La protección solar siempre se ha asociado al verano y, más concretamente, a la exposición solar en playas y piscinas. De hecho, son pocos los que usan el protector solar más allá de la época estival y también son pocos los que la usan para ir al campo, por ejemplo o para dar un paseo al aire libre, aunque sea verano. Es cierto que los datos señalan que cada vez hay más concienciación del daño solar en la piel pero la mayoría de la población considera que la protección en invierno no es necesaria. Hablamos con Isabel Castillejo, directora del área Medical de L’Oréal Dermatological Beauty, para que nos explique cómo han evolucionado los protectores solares y por qué deberíamos usarlos, también, en invierno.
En primer lugar, explica, “un protector solar es un producto cosmético, de aplicación tópica, diseñado para reducir el impacto de la radiación UV (ultravioleta) en la piel. Dentro de las formulaciones, se incluyen filtros UV, capaces de absorber, dispersar o reflejar la radiación. El uso de estos filtros está regulado dentro del Reglamento Cosmético Europeo, donde se establecen los filtros UV aprobados y su uso en los productos”.
En los últimos años se ha evolucionado mucho en materia de protección solar. “Debemos recordar que en los años 60 y 70 los productos que se utilizaban durante la exposición solar eran los denominados bronceadores y en ese momento no se conocía el daño a medio y largo plazo que podían provocar y el objetivo era el bronceado de la piel”, explica. Sin embargo, añade, “los avances científicos sobre el cáncer de piel y el fotoenvejecimiento generaron un cambio drástico en la percepción social del sol, transformando el deseo de estar bronceado en la prioridad de estar protegido”.
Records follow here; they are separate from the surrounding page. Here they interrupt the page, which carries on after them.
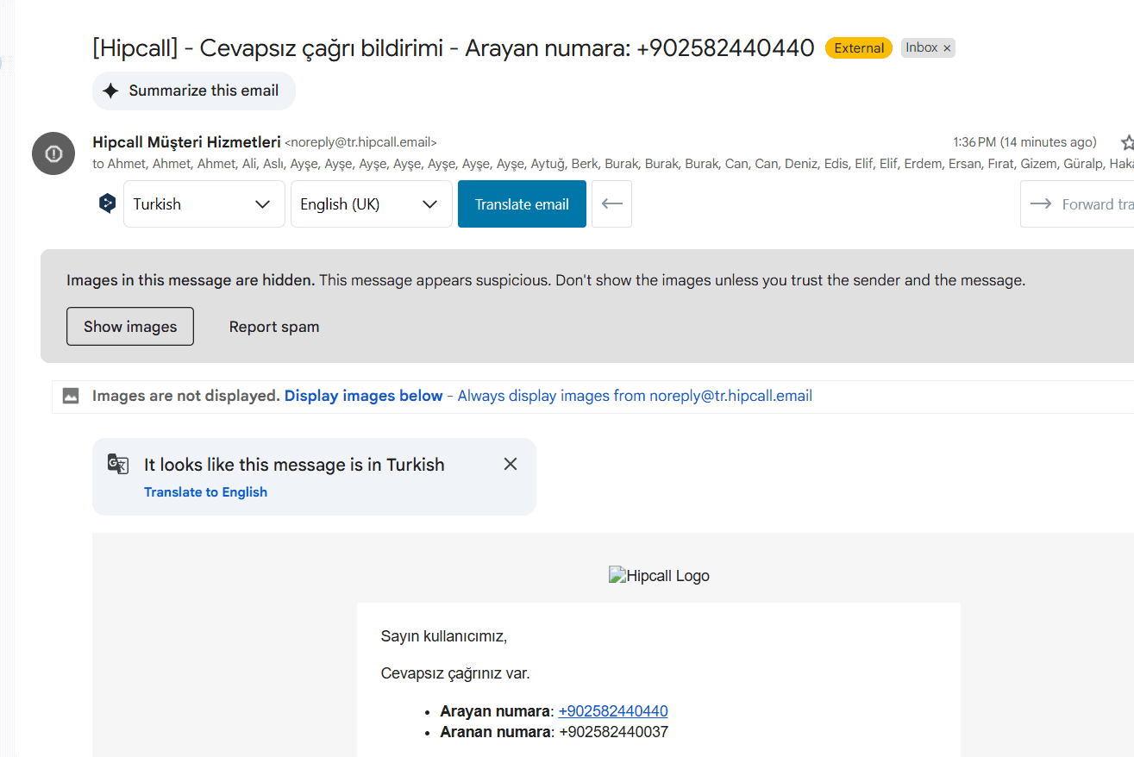Screen dimensions: 1134x757
Task: Click the left arrow back button
Action: [x=611, y=204]
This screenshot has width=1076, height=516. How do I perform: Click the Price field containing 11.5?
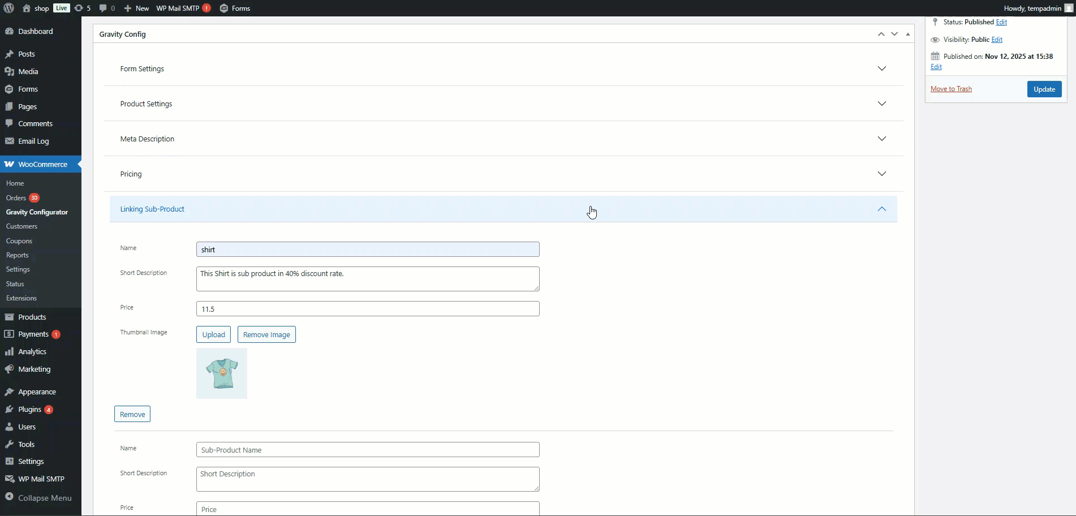(368, 309)

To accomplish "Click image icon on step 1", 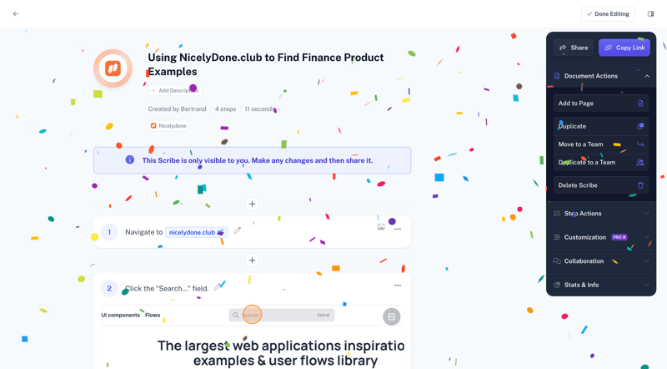I will click(x=381, y=227).
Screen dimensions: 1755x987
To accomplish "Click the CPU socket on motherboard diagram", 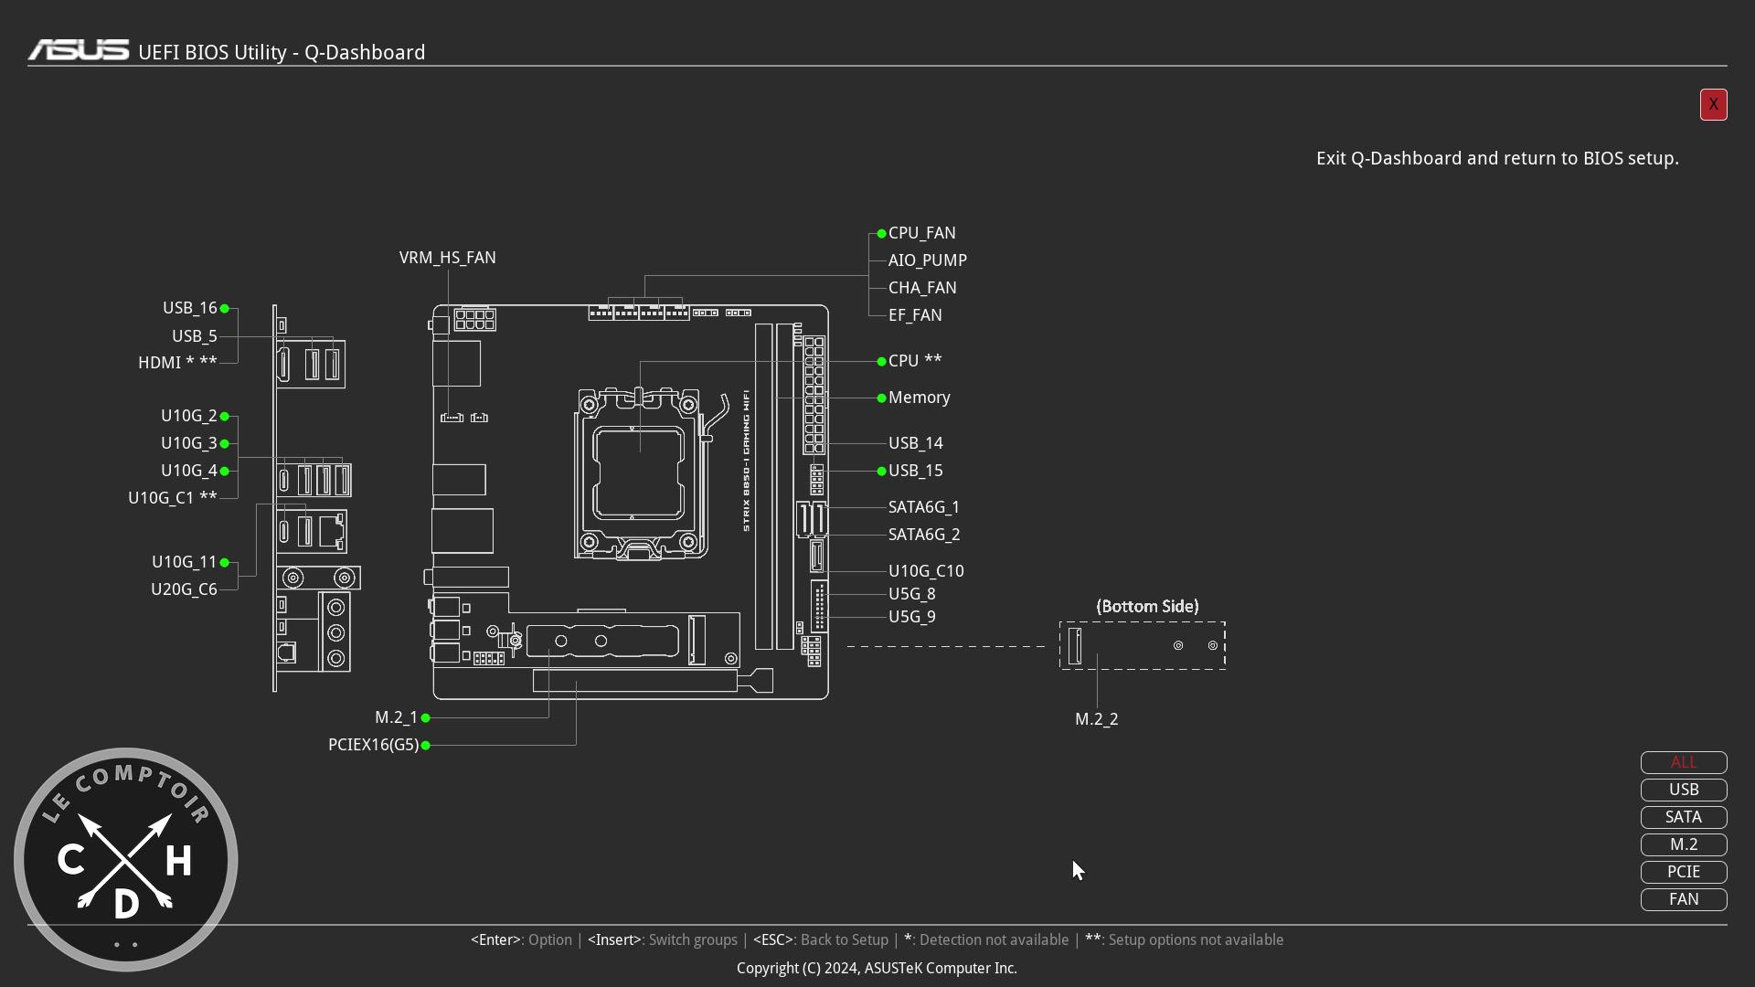I will tap(639, 473).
Actualmente, “hablamos de la protección de amplio espectro, que es cuando el fotoprotector es capaz de protegernos de forma continua en todas las longitudes de onda de la radiación UVB y UVA (hasta los 370 nm) y con el mismo nivel. La necesidad de cuidar y proteger nuestra piel se ve reflejada en los productos que usamos, no solo con filtros UVB para evitar quemaduras, sino incluyendo también filtros frente a la radiación UVA”.